Research carried out by the Laboratory of Bioorganic Chemistry is designed to explore problems at the interface of chemistry and biology. Projects include studies on the mechanisms of interaction of pharmacologically active substances with biological systems, including systems relevant to diabetes, cancer, tuberculosis, AIDS, Parkinsonism, Alzheimer's disease and chronic pain. One goal of this research is to discover and develop new chemical agents including synthetic molecules and natural products as tools for the study of membrane and cytosol functions of cells. Mechanisms of action or metabolism of such agents and their potential use as therapeutics are examined. An integral part of this research involves the development and application of modern techniques of bioorganic chemistry for the synthesis, separation, and spectral and biological investigation of new chemical agents, including bioactive natural products. In addition, experiments in nuclear magnetic resonance spectroscopy and mass spectrometry are designed, developed, and carried out to elucidate structures of both small and macro-molecules. One area of research involves the use of covalent DNA adducts derived from metabolites of environmental carcinogens as probes of enzyme function. New synthetic methods have been developed for site- and stereospecific incorporation of these adducts into oligonucleotides.
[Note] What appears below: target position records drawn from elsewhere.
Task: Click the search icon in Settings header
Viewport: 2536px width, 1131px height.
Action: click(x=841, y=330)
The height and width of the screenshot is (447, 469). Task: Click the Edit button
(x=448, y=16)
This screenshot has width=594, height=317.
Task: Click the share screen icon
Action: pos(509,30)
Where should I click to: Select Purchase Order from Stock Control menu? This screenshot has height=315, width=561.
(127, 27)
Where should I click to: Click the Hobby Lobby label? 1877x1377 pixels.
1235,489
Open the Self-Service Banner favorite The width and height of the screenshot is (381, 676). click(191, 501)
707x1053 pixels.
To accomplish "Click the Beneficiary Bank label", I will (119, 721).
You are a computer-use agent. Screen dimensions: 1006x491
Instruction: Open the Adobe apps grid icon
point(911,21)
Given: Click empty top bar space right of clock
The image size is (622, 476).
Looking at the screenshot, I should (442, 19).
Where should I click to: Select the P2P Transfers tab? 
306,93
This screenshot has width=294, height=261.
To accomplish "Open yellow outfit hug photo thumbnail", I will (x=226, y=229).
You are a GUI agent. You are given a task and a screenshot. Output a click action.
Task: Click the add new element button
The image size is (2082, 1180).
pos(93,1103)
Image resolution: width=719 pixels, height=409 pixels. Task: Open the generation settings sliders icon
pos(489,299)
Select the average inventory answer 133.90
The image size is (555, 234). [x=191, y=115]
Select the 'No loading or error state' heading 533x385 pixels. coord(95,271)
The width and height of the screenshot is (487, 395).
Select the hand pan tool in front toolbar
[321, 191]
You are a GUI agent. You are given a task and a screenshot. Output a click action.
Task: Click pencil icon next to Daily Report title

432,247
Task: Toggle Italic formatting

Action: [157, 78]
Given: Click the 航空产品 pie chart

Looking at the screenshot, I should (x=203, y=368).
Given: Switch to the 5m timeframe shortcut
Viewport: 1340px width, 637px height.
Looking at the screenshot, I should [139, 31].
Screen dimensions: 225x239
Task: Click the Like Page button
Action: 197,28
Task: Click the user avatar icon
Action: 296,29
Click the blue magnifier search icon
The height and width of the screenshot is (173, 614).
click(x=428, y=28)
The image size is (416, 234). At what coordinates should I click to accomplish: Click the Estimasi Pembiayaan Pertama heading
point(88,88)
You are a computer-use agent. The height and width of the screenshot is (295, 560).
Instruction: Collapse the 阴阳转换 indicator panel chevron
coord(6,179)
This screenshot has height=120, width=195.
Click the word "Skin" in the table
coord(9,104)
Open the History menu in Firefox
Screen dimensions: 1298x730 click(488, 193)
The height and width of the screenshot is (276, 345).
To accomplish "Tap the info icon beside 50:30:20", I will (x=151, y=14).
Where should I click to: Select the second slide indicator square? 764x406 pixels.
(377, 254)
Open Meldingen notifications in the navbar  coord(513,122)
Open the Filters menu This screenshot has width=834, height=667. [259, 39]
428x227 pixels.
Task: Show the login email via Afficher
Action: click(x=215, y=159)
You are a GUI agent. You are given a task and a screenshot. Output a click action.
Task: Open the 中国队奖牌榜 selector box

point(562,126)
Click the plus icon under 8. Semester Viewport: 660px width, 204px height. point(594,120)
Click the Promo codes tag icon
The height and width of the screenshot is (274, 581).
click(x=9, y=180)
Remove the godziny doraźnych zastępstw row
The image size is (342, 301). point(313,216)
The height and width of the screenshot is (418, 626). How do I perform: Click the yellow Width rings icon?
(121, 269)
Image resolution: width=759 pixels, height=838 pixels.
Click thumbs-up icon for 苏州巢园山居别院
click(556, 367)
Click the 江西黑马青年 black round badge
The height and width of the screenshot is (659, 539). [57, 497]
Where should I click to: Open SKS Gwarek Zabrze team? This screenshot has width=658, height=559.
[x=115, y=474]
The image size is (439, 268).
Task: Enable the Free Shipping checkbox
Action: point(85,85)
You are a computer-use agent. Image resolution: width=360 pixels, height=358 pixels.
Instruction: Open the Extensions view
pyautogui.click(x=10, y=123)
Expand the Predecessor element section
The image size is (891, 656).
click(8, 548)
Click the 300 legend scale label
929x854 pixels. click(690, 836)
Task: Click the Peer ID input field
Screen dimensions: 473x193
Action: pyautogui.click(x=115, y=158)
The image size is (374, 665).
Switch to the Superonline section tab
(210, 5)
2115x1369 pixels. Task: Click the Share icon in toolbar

These oligonucleotides are used to map the catalytic and recognition sites of enzymes such as DNA polymerases, helicases, integrases, and topoisomerases. New approaches to drug delivery, affinity labeling, enzyme catalysis, and receptor activation and new concepts of drug design are investigated. Modern techniques in molecular biology are used to study mechanisms of cell surface receptor activation and signal transduction, particularly with respect to adenosine, ATP, adrenergic, nicotinic and muscarinic receptors and the ion channels and second messengers subserving such receptors. Trans-genic mice are developed for in vivo investigation. Receptor mutagenesis studies in conjunction with homology modeling have elucidated the requirements for molecular recognition in the ligand binding site and G protein interface and structural aspects of receptor activation.